Roger Scruton turns seventy years-old today. I don’t think it a mistake to say he is the most important conservative philosopher alive in our time. He’s never been as widely known as some pop-philosophers, but his critiques cut right to the heart of what is wrong in modern society. Here are ten examples:
1. “To describe the new services as ‘alternatives’ to Cranmer is like describing Eastenders as an ‘alternative’ to Shakespeare, or Lady Gaga as an ‘alternative’ to Bach.”
2. “Formality does not freeze emotion but heightens it. And emotions that take ritual shape lead of their own accord to that supreme ritual, which is marriage. By amplifying the distance between you, courtship intensifies the magnetic force when finally you join. Indeed, in our tradition—not necessarily the only or the best one, but the only one we have—marriage ought to be seen as the culmination of a process that begins in bashfulness and proceeds by stages to an intimacy both resisted and desired.”

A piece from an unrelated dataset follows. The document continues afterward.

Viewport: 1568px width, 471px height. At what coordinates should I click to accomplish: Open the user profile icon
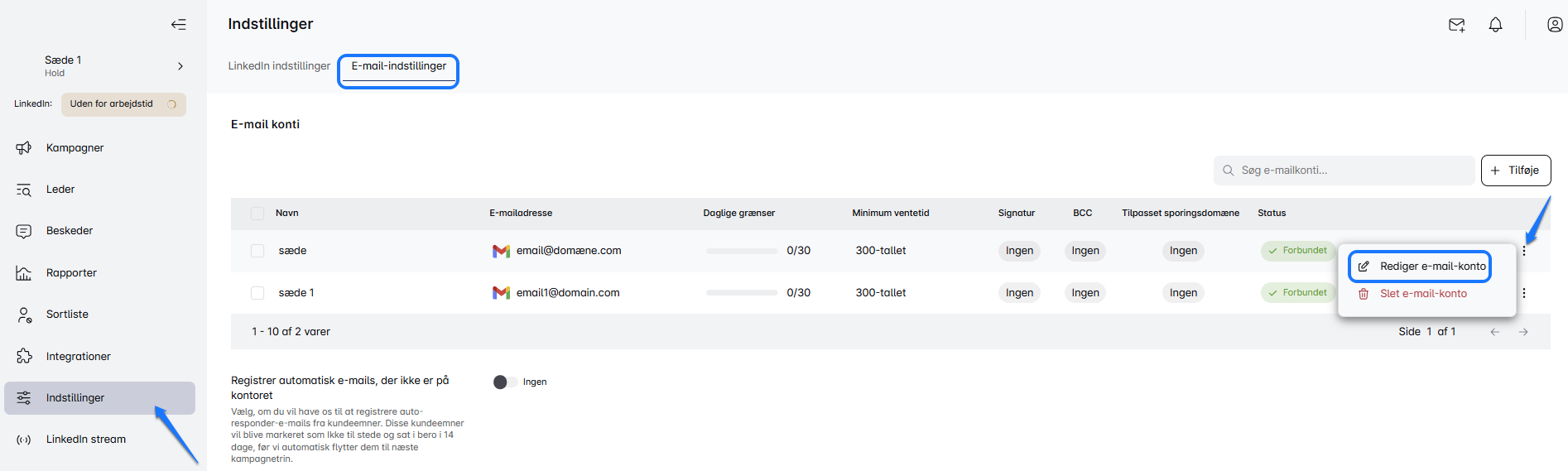pyautogui.click(x=1554, y=25)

3. “What is marriage if not a vow taken before an altar, and what remains of the vow if no god turns up to enforce it? Of course, a man and a woman can stand in front of a table and exchange promises. But I think you will agree, that promises and vows are quite distinct? The difference between a vow and a promise is profound and metaphysical. For a promise is fulfilled in time. And when the promise is fulfilled it is also finished. But a vow is never fulfilled in time: it is endless and changeless, and there is no point at which the account is closed. Those bound together by vows are bound eternally; which is why the immortals must be present, to seal the vow and endow it with a more than earthly power.”
4. “In the presence of sacred things our lives are judged, and in order to escape that judgement we destroy the thing that seems to accuse us.”
5. “Without religion, law and morality lose their authority.”
6. “Perhaps there is no more direct challenge to secular ways of thinking than the famous Hundredth Psalm, the Jubilate Deo, as translated in the Book of Common Prayer. It was by reflecting on this psalm that I came to see how its pure and unsullied idiom contains the answer to the lamentations of Michael Stipe. The psalmist enjoins us to be joyful in the Lord, to serve the Lord with gladness and to come before his presence with a song. It is a notable fact of our modern civilization, in which duties to God are ignored or forgotten, that there is very little gladness and still less singing. ‘Losing my Religion’ is a moan, not a song, and the idiom of heavy metal expressly forbids its followers to ‘join in’ when the music starts.
Once we came before God’s presence with a song; now we come before his absence with a sigh. The triumphs of science and technology, the vanquishing of disease and the mastery over nature — these things coincide with a general moroseness, the origin of which, I believe, is religious. Someone who turns his back on God cannot receive his gifts with gratitude, but only with a grudging resentment at their insufficiency. No scientific advance will bestow eternal youth, eternal happiness, eternal love or loveliness. Hence no scientific advance can answer to our underlying religious need. Having put our trust in science we can expect only disappointment. And seeing, in the mirror raised by science, our own aggrieved and sullen faces, we are turned to disaffection with our kind. That is why the singing stops.
The psalmist goes on to remind us of the remedy: ‘Be ye sure that the Lord he is God: it is he that hath made us, and not we ourselves.’ This sentence contains all of theology.”
7. “The problem for conservatism is to reconcile the many and often conflicting demands that these various forms of life impose on us. The free-market ideologues take one instance of spontaneous order, and erect it into a prescription for all the others. They ask us to believe that the free exchange of commodities is the model for all social interaction. But many of our most important forms of life involve withdrawing what we value from the market: sexual morality is an obvious instance, city planning another.”
8. “The need to sit quietly and be at peace with the dead is one of the greatest requirements of a civilised life.”
9. “The conservative response to modernity is to embrace it, but to embrace it critically, in full consciousness that human achievements are rare and precarious, that we have no God-given right to destroy our inheritance, but must always patiently submit to the voice of order, and set an example of orderly living.”
10. “In the world in which we live, Christians are a marginalized and persecuted sect. It is an offence against political correctness to speak out for the Christian faith, just as it is an offence to declare one’s love of England and its inherited ways. But Christians are better fitted to endure this than most religious believers. Their model is a man who was ‘despised and rejected’, and although they are commanded to love their neighbor, they also know the person who commanded this was crucified long ago.”